Action item. Exact transcription with no images: write out all of the entries below.

Stored data START

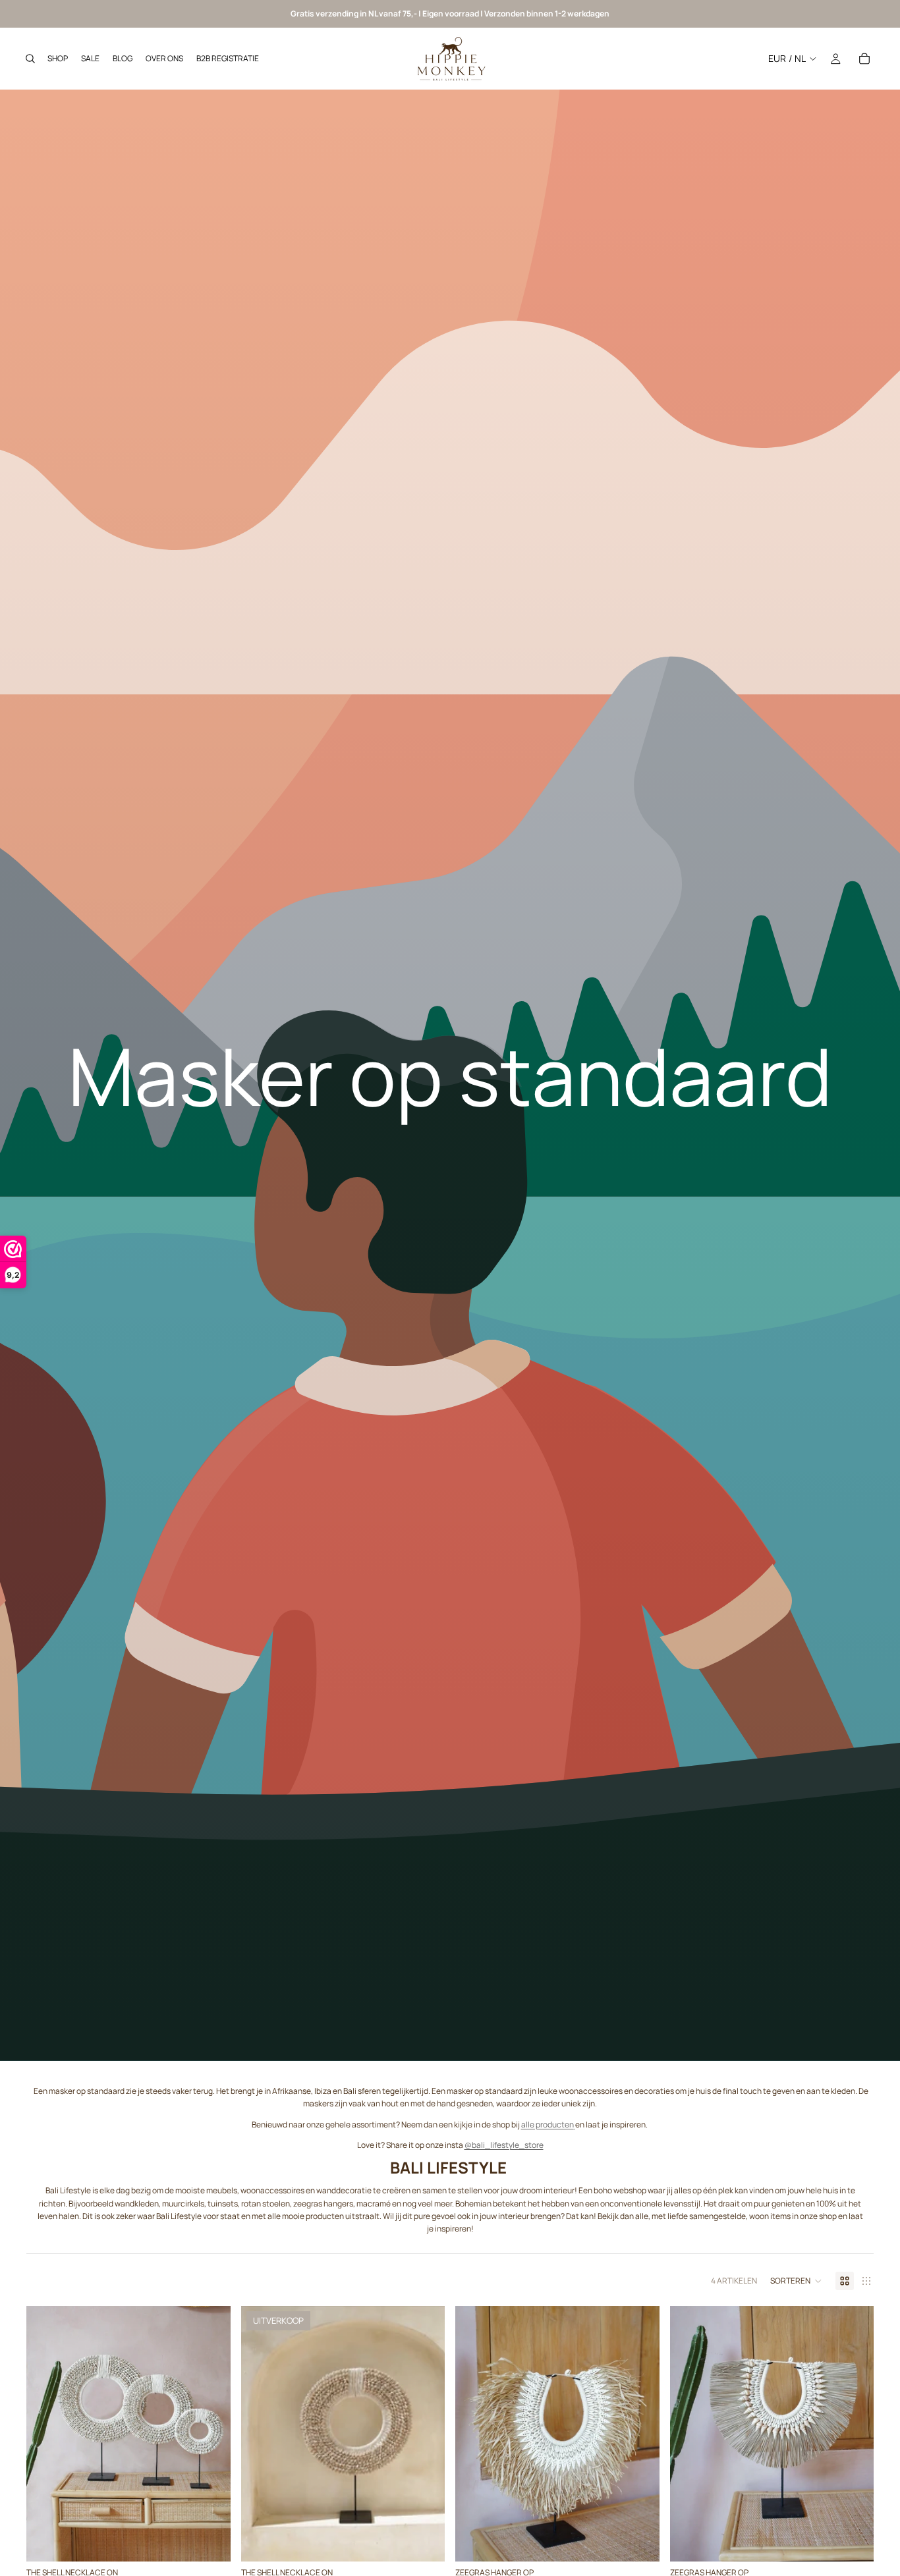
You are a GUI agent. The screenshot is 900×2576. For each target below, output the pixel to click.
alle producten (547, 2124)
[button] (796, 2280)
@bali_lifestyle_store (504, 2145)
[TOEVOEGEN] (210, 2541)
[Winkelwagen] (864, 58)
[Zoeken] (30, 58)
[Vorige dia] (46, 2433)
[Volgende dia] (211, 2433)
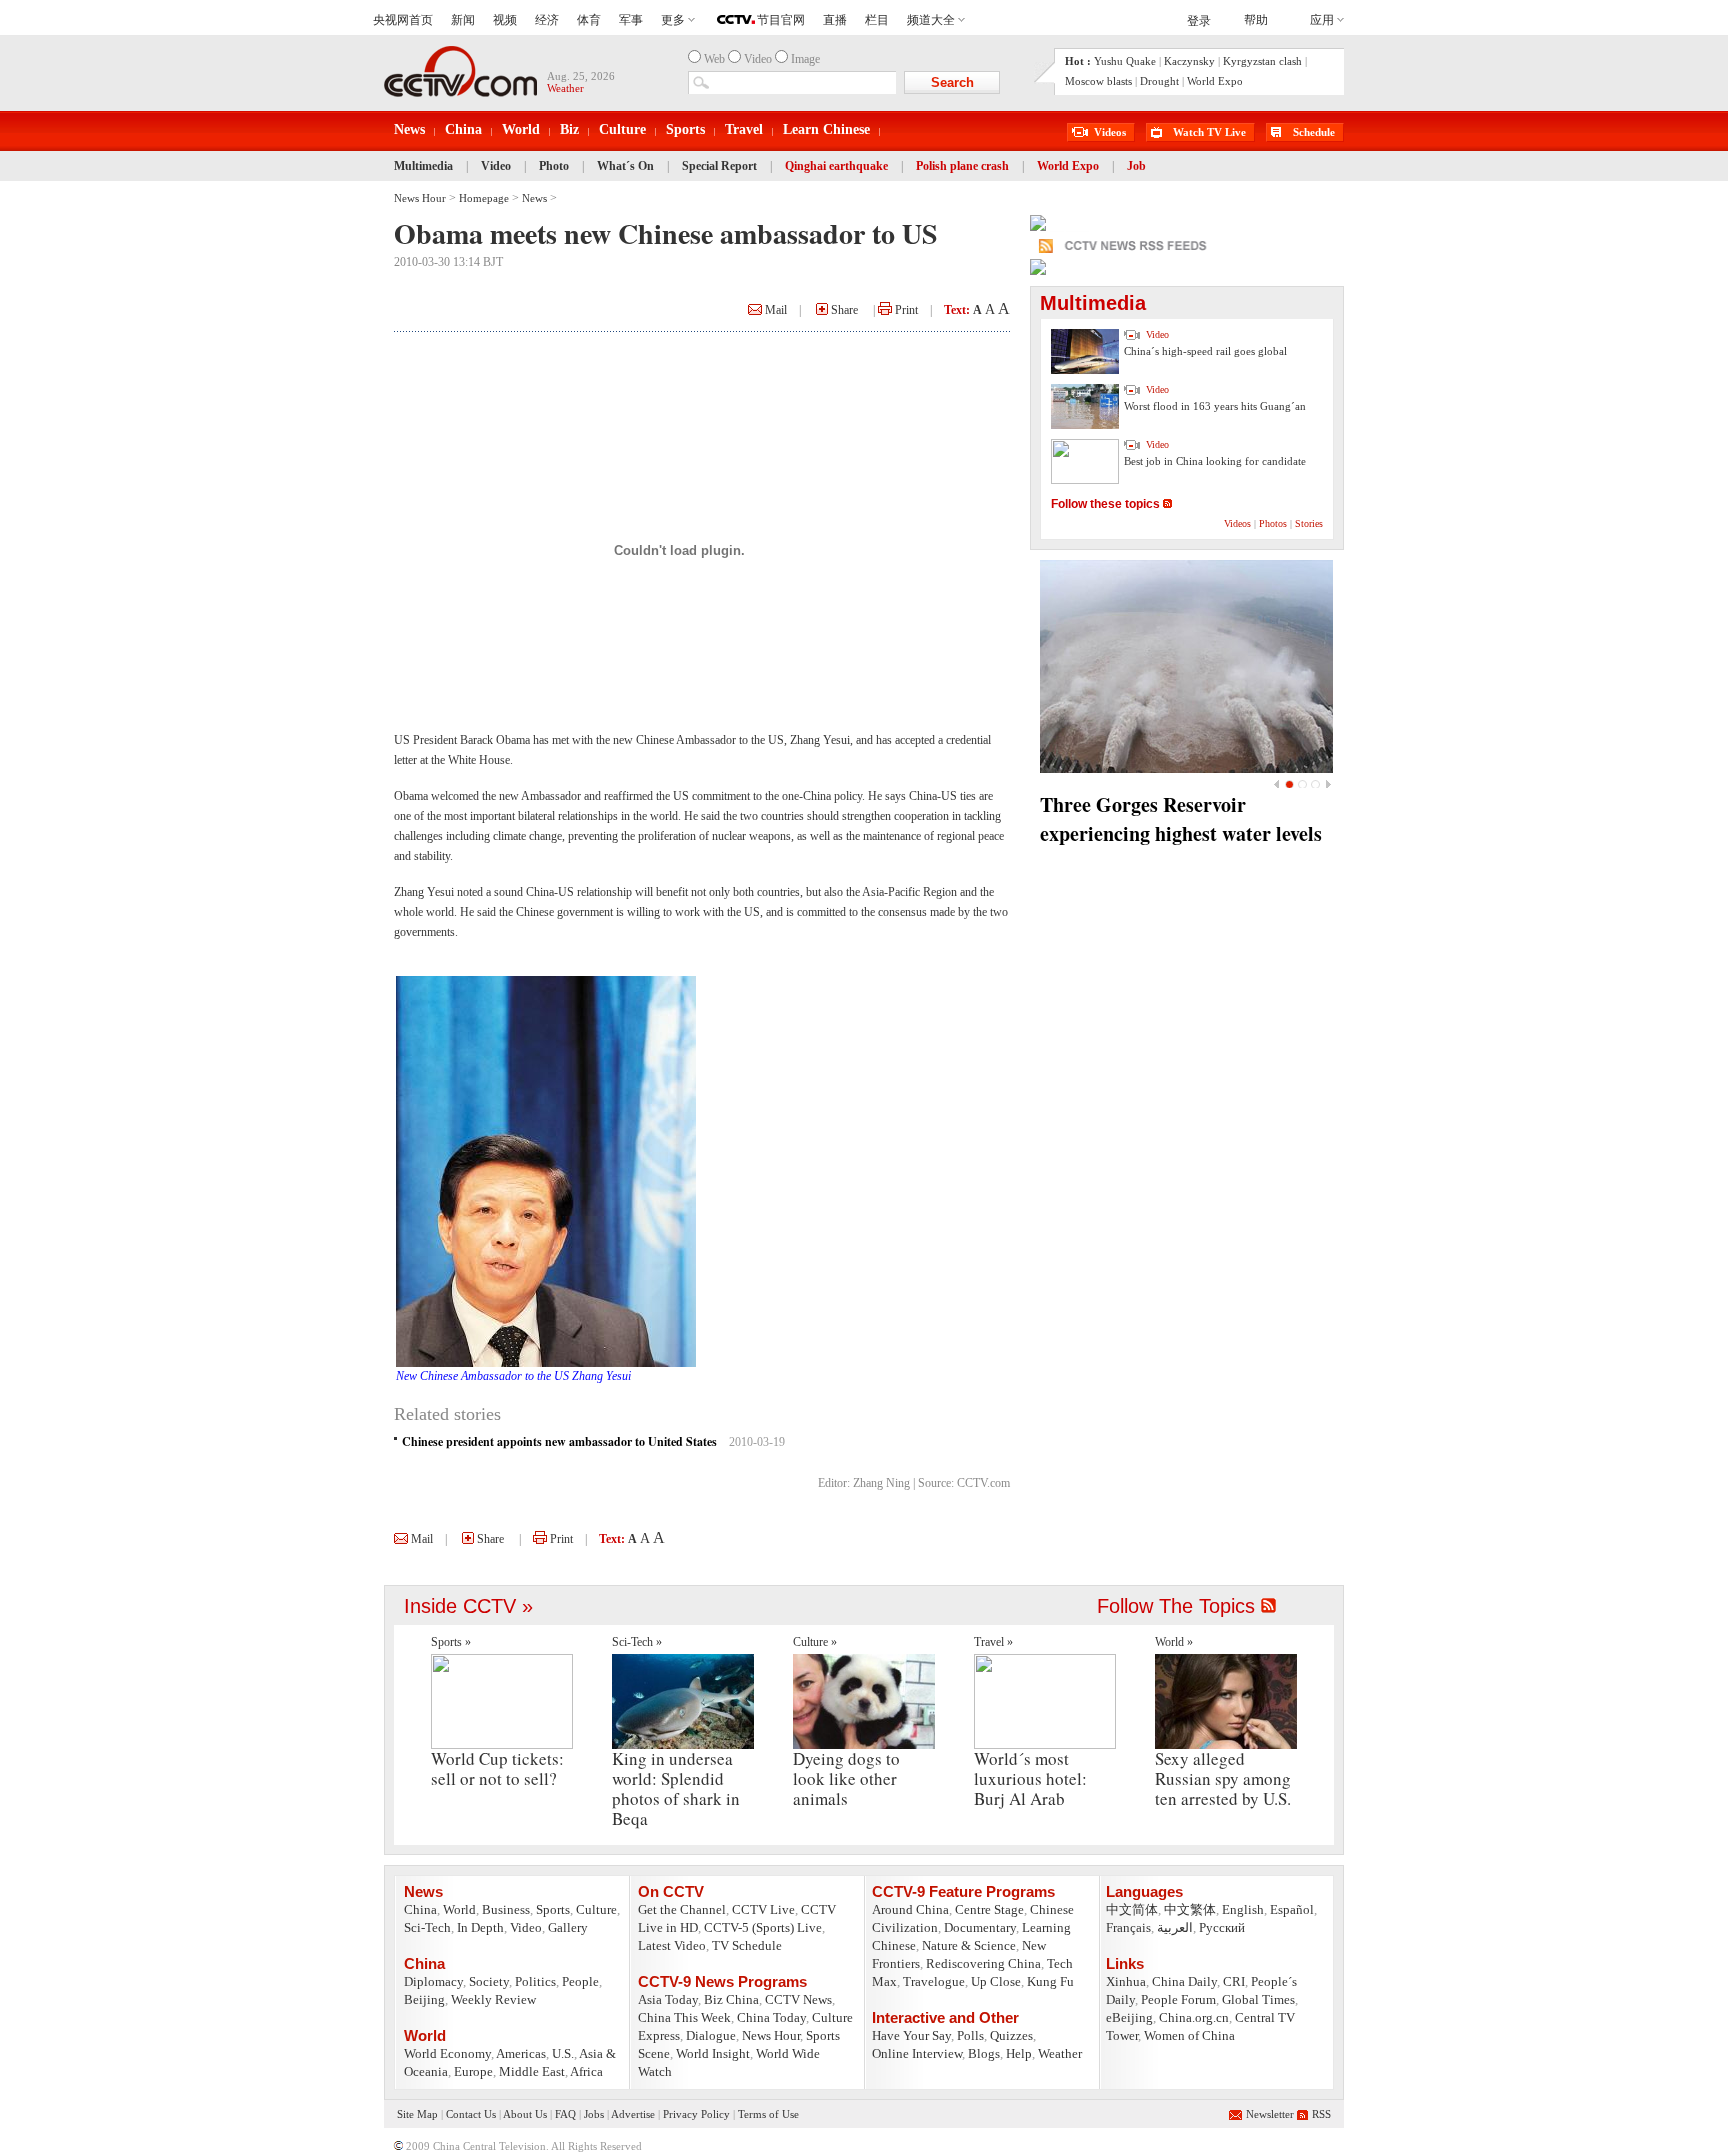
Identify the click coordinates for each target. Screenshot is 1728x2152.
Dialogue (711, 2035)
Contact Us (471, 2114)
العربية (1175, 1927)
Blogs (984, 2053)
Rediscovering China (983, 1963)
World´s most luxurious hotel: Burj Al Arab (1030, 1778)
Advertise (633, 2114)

Stored data END

Finished task.
You are a GUI agent. The screenshot is 900×2576. For each target below, output the pixel to click.
alle producten (547, 2124)
[button] (796, 2280)
@bali_lifestyle_store (504, 2145)
[TOEVOEGEN] (210, 2541)
[Winkelwagen] (864, 58)
[Zoeken] (30, 58)
[Vorige dia] (46, 2433)
[Volgende dia] (211, 2433)
Identify the click coordinates for each target. Screenshot is 1728x2152.
Dialogue (711, 2035)
Contact Us (471, 2114)
العربية (1175, 1927)
Blogs (984, 2053)
Rediscovering China (983, 1963)
World´s most luxurious hotel: Burj Al Arab (1030, 1778)
Advertise (633, 2114)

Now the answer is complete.